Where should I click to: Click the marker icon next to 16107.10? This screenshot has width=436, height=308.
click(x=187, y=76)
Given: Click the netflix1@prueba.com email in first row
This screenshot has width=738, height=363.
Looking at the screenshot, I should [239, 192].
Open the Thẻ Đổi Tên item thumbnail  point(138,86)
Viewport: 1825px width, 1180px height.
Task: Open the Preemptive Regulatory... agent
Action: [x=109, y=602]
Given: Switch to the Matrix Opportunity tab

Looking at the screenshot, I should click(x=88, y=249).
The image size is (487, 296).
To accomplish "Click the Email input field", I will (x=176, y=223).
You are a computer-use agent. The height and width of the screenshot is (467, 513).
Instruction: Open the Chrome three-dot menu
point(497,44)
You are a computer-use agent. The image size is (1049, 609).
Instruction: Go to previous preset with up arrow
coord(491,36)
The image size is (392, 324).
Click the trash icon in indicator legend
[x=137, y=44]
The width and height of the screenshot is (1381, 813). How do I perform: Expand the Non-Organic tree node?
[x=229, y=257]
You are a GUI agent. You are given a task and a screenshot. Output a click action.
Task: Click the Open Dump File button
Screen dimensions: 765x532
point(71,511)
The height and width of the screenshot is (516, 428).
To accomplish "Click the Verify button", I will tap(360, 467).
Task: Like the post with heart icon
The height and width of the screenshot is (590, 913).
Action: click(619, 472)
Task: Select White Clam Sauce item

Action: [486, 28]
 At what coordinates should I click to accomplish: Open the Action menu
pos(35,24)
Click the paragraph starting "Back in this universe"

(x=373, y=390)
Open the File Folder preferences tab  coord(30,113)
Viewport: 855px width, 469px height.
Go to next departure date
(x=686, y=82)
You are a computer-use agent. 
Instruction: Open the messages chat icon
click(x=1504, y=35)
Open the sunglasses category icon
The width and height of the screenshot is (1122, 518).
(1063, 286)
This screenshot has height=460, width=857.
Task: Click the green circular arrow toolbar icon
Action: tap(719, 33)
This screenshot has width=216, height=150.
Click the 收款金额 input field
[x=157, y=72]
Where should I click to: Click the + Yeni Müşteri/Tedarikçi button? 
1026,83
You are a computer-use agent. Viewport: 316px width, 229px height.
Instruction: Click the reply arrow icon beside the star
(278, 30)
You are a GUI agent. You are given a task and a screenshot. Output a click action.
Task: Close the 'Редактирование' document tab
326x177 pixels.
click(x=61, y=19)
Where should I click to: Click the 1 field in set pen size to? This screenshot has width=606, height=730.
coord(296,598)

----------

#### [Your assignment]
Could you return the complete listing, word for word?

#### [Response to this task]
Where should I click to: Click the marker icon next to 16107.10? This screenshot has width=436, height=308.
click(x=187, y=76)
Given: Click the netflix1@prueba.com email in first row
This screenshot has width=738, height=363.
Looking at the screenshot, I should [239, 192].
Open the Thẻ Đổi Tên item thumbnail  point(138,86)
Viewport: 1825px width, 1180px height.
Task: Open the Preemptive Regulatory... agent
Action: [x=109, y=602]
Given: Switch to the Matrix Opportunity tab

Looking at the screenshot, I should click(x=88, y=249).
The image size is (487, 296).
To accomplish "Click the Email input field", I will (x=176, y=223).
You are a computer-use agent. The height and width of the screenshot is (467, 513).
Instruction: Open the Chrome three-dot menu
point(497,44)
You are a computer-use agent. The image size is (1049, 609).
Instruction: Go to previous preset with up arrow
coord(491,36)
The image size is (392, 324).
Click the trash icon in indicator legend
[x=137, y=44]
The width and height of the screenshot is (1381, 813). How do I perform: Expand the Non-Organic tree node?
[x=229, y=257]
You are a GUI agent. You are given a task and a screenshot. Output a click action.
Task: Click the Open Dump File button
Screen dimensions: 765x532
point(71,511)
The height and width of the screenshot is (516, 428).
To accomplish "Click the Verify button", I will tap(360, 467).
Task: Like the post with heart icon
The height and width of the screenshot is (590, 913).
Action: click(619, 472)
Task: Select White Clam Sauce item

Action: [486, 28]
 At what coordinates should I click to accomplish: Open the Action menu
pos(35,24)
Click the paragraph starting "Back in this universe"

(x=373, y=390)
Open the File Folder preferences tab  coord(30,113)
Viewport: 855px width, 469px height.
Go to next departure date
(x=686, y=82)
You are a computer-use agent. 
Instruction: Open the messages chat icon
click(x=1504, y=35)
Open the sunglasses category icon
The width and height of the screenshot is (1122, 518).
(1063, 286)
This screenshot has height=460, width=857.
Task: Click the green circular arrow toolbar icon
Action: tap(719, 33)
This screenshot has width=216, height=150.
Click the 收款金额 input field
[x=157, y=72]
Where should I click to: Click the + Yeni Müşteri/Tedarikçi button? 
1026,83
You are a computer-use agent. Viewport: 316px width, 229px height.
Instruction: Click the reply arrow icon beside the star
(278, 30)
You are a GUI agent. You are given a task and a screenshot. Output a click action.
Task: Close the 'Редактирование' document tab
326x177 pixels.
click(x=61, y=19)
Where should I click to: Click the 1 field in set pen size to? This screenshot has width=606, height=730.
coord(296,598)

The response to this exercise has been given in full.